By Jon Stokes | Last updated September 1, 2009 8:15 AM CT

IBM's Hot Chips presentation on its forthcoming 45nm POWER7 server processor had a wealth of information on the chip, which, at 1.2 billion transistors and 567mm2, is actually quite svelte considering what it offers. The secret is the first use of a special cache technology that IBM has been touting since 2007, but more on that in a moment.

POWER7 will come in 4-, 6-, and 8-core varieties, with the default presumably being the 8-core and the lower-core variants being offered to improve yields. Each core features 4-way simultaneous multithreading, which means that the 8-core will support a total of 32 simultaneous threads per socket. POWER7 is designed for multisocket systems that scale up to 32 sockets, which means that a full 32-socket system of 8-core parts would support 1024 threads.
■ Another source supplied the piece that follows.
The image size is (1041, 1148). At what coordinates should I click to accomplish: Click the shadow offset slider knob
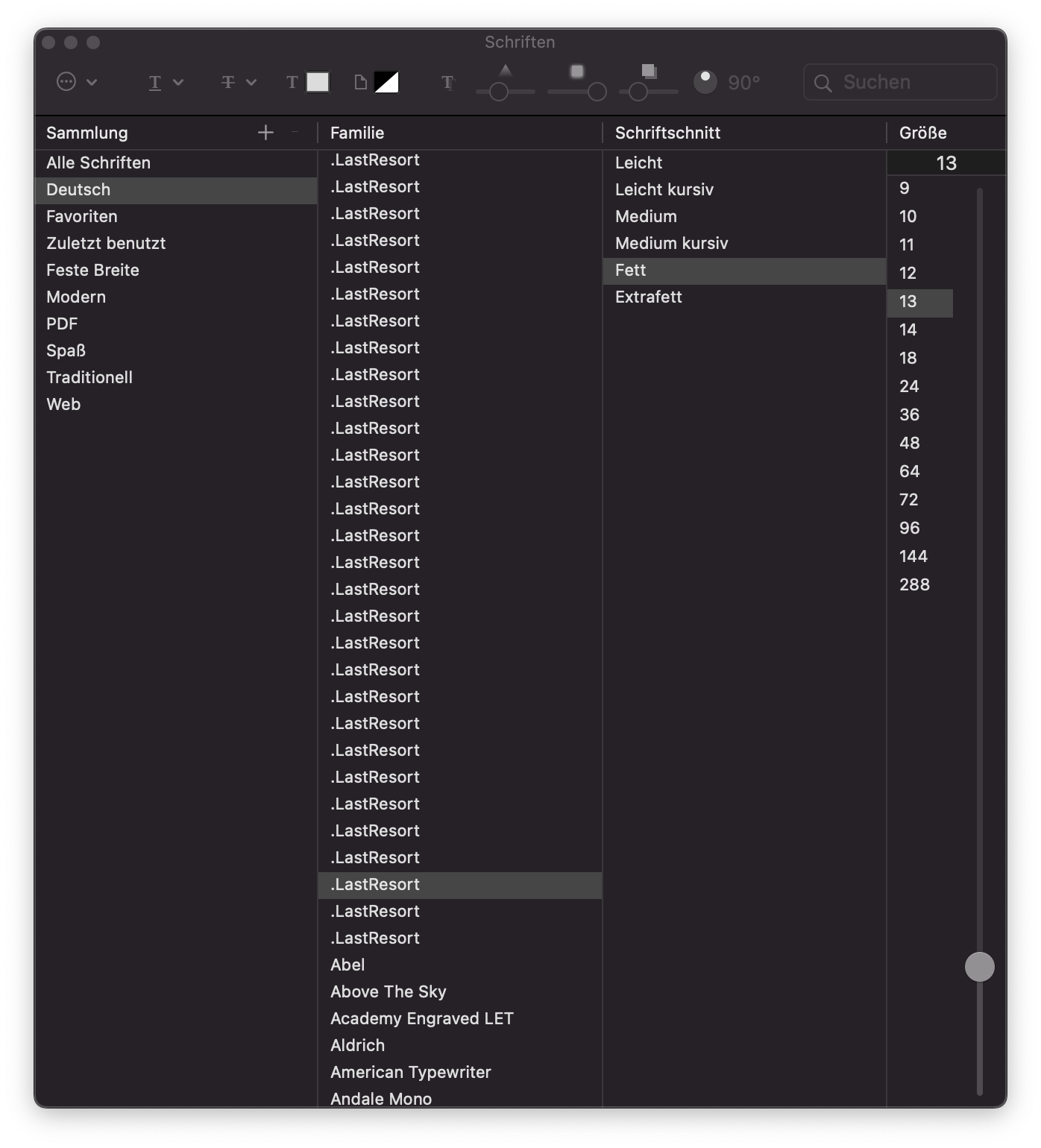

Feeding eight cores in a single socket is quite a challenge, which is why each POWER7 has a pair of four-channel DDR3 controllers that can support up to 100GB/s of sustained memory bandwidth. Also helping the situation is a whopping 32MB of on-die L3 cache—IBM was able to cram this much cache on there by using a special embedded DRAM (eDRAM) design that cuts the transistor cost of its large cache pool roughly in half.  [ARS Technica...]     [Comments...]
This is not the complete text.